Il Fondo monetario taglia il Pil italiano

28/10/2002

 
SABATO, 26 OTTOBRE 2002
 
Pagina 31 – Economia
 
IL DOCUMENTO
 
Il prossimo anno crescita al 2%. "Per ora non serve manovra bis. Fondamentale la riforma previdenziale"
 
 
Nel 2002 solo 0,5%. "No ai condoni e al decreto blocca-tariffe"
 
Il Fondo monetario taglia il Pil italiano  
 
Criticata anche la trasformazione dei contributi alle imprese in prestiti e i tagli a Poste e Fs. "Bene il Patto per l´Italia"
 
ELENA POLIDORI

ROMA – Il Fondo monetario internazionale taglia ancora una volta le previsioni per l´economia italiana. Quest´anno il paese crescerà solo dello 0,5%, al di sotto del nuovo target del governo (0,6%); l´anno venturo il Pil arriverà al 2% (contro il 2,3 ufficiale). Di conseguenza, peggiora anche il deficit-pil, previsto quest´anno a quota 2,3% (contro il 2,1).
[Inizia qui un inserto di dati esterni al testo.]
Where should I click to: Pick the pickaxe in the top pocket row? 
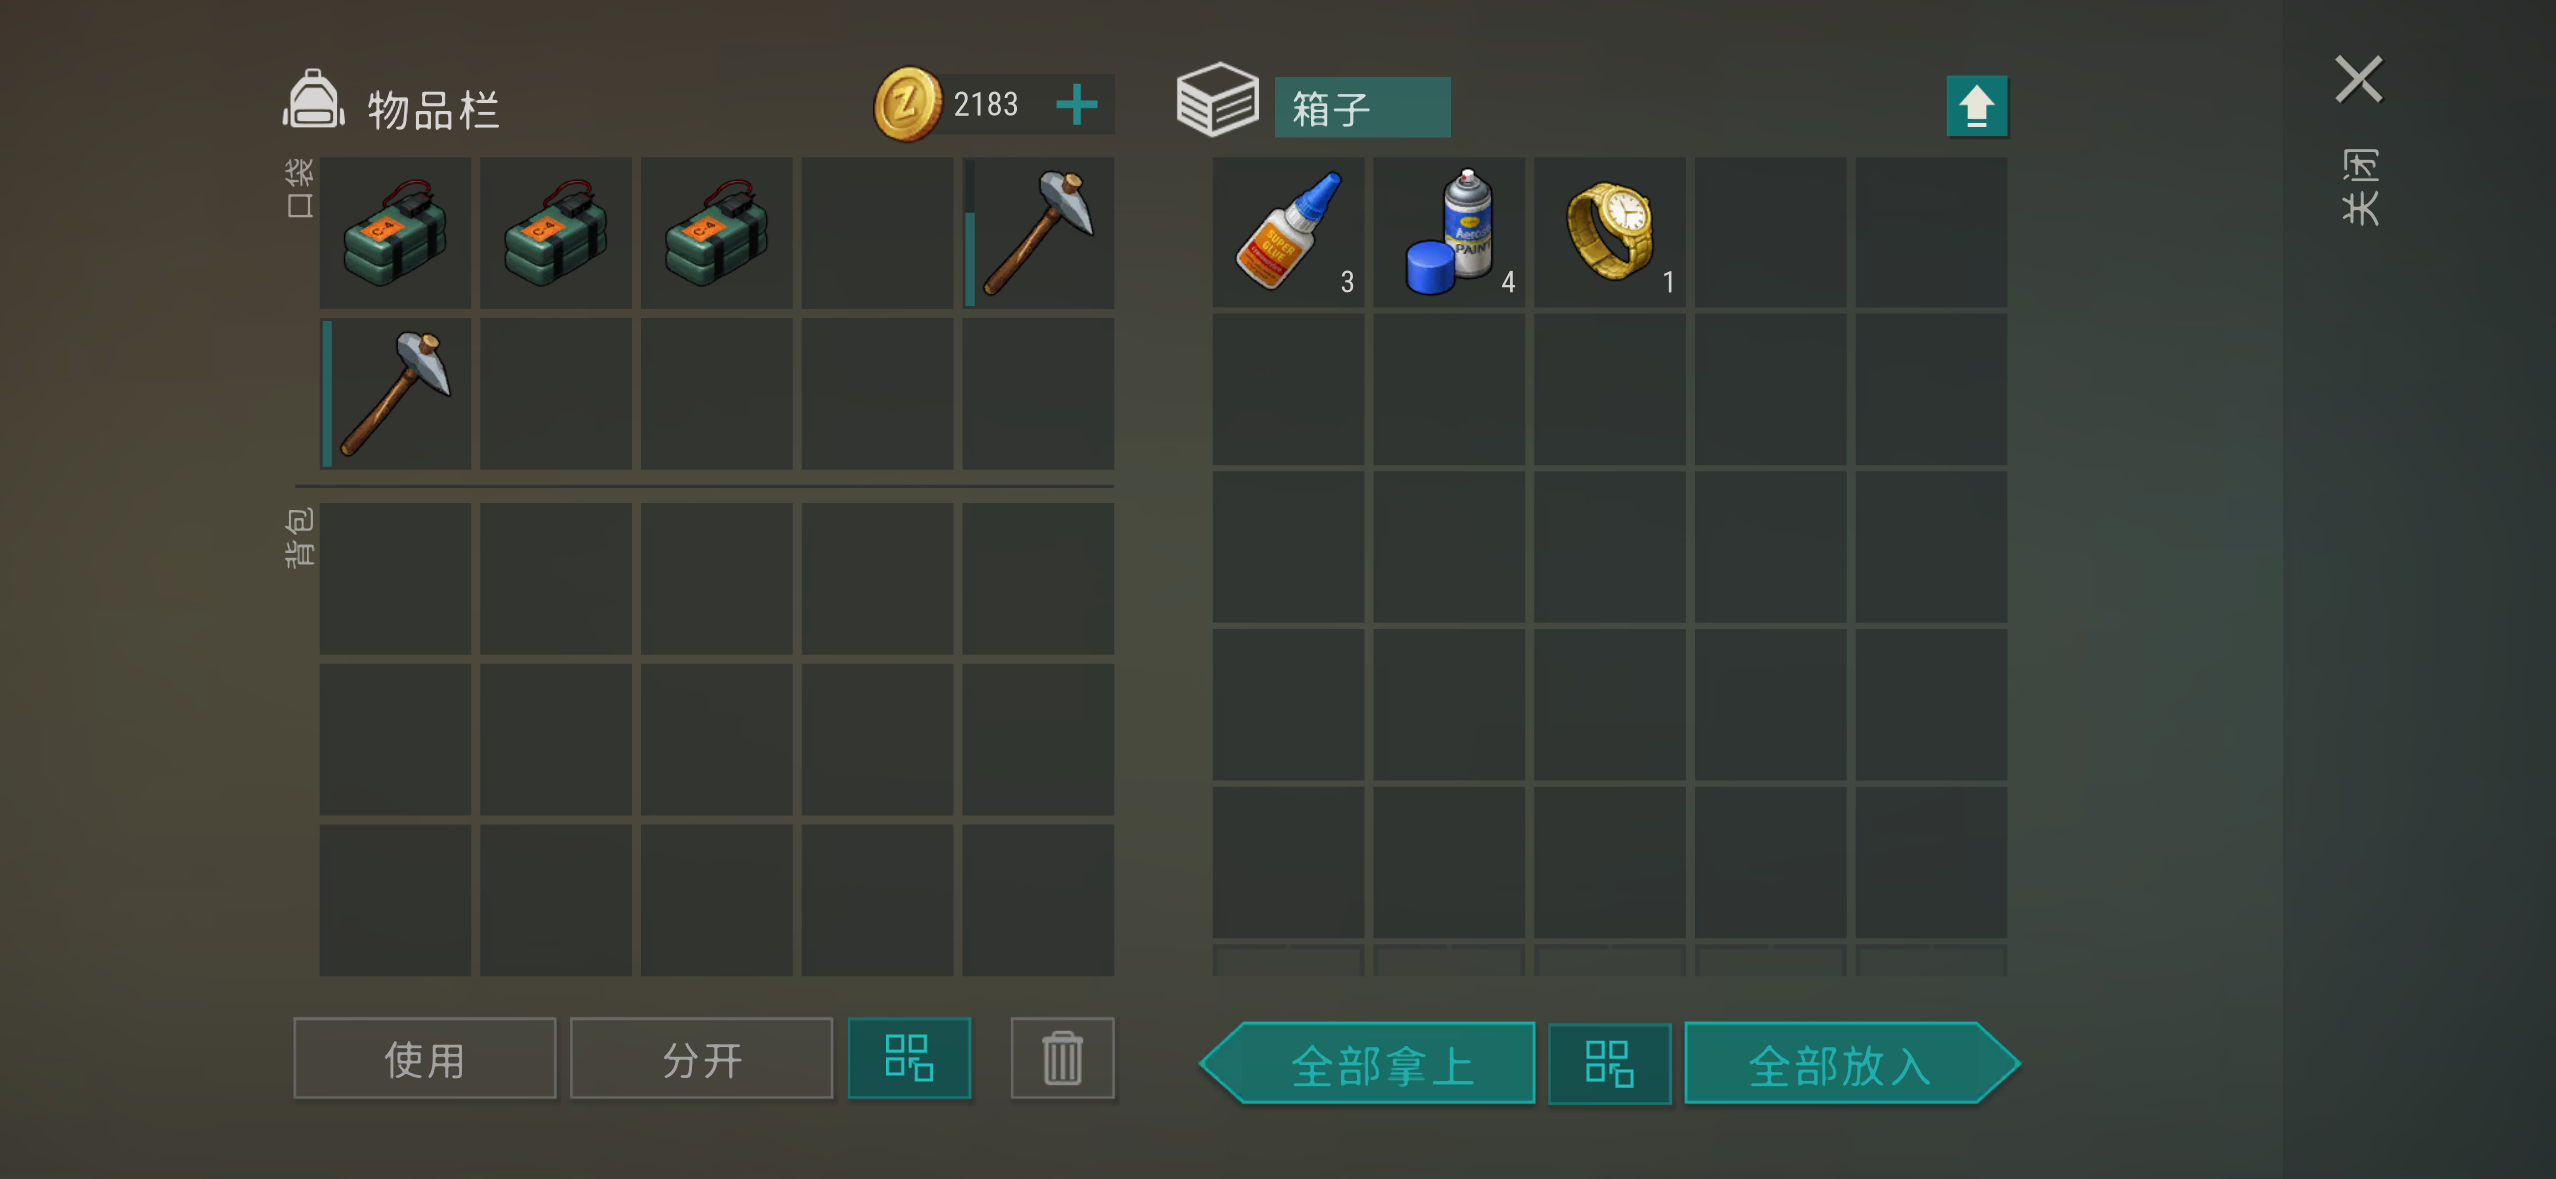point(1038,233)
Per il 2003 non ci sono stime. Vi sono «rischi di peggioramento» perché la congiuntura è incerta. Allo stato attuale, tuttavia, una manovra-bis non serve, a meno che sul deficit non emergano scostamenti di tipo strutturale.
E questo è solo l´aspetto per così dire numerico del cosiddetto «Italy report», un documentone congiuntural-economico redatto dagli esperti Fmi dopo ben due missioni tecniche, l´ultima un paio di settimane fa, tutte concentrate sui conti pubblici nazionali. Trentotto pagine fitte di analisi e tabelle, più cinque interamente dedicate alla Finanziaria, approvate dal board del Fondo, in pratica il consiglio di amministrazione, e discusse ieri in conference call con il responsabile dell´Italia, l´economista Carlo Cottarelli.
Ed è proprio qui, in questo breve supplemento, che emergono le principali sorprese: il giudizio sulla Finanziaria è «misto», vi sono tante zone d´ombra. Nell´ordine: eccessivo il ricorso alle una tantum; male il condono; no al decreto blocca-tariffe; serve la riforma delle pensioni e la reintroduzione dei ticket sanitari; ci vogliono salari differenziati a Nord e a Sud del paese; bene il taglio delle tasse purchè si accompagni a riduzioni della spesa; ok al «patto per l´Italia». E tutto questo già si sapeva. Sono una novità, invece, le critiche su tre aspetti specifici della Finanziaria. Si tratta dei trasferimenti all´Anas, della trasformazione dei contributi alle imprese in prestiti, dei tagli alle Ferrovie ed alle Poste. Nel caso dell´Anas, spiega Cottarelli, «con la trasformazione dell´azienda i trasferimenti sono diventati dotazioni di capitale, ma in questo modo questi flussi non concorrono al deficit». Situazione analoga nel caso della conversione in prestiti dei contributi alle aziende. Quanto ai tagli a Ferrovie e Poste, l´economista si chiede: «Come faranno queste aziende a compensare la perdita delle entrate?». Sul caso Fiat, il Fmi è pronto a valutare un eventuale intervento dello Stato ma per adesso le discussioni «sono ancora in corso». Su Infrastrutture e Patrimonio, le due nuove società per azioni che, nelle intenzioni del governo, dovrebbero occuparsi del patrimonio pubblico, il Fmi formula due raccomandazioni precise: «Non sovrastimare le entrate che si possono ricavare»; «garantire la massima trasparenza delle operazioni, non solo a livello contabile, ma anche per le informazioni al pubblico».
Nel complesso, il giudizio sulla Finanziaria è appunto «misto». Plausi per la «significativa» riduzione del deficit in programma; perplessità sulla «qualità delle misure»: la metà della riduzione del disavanzo (0,6%) prevista dalla manovra «si basa su aggiustamenti solo contabili o addirittura non realizzabili»; le entrate temporanee, come condono e cartolarizzazioni, «pesano per l´1,3% del Pil e c´è da chiedersi come si riuscirà a recuperare queste risorse dopo il 2003». Sul piano macro, un rimbalzo della crescita rimane lo scenario di breve termine più probabile, ma vi sono «significativi rischi verso il basso».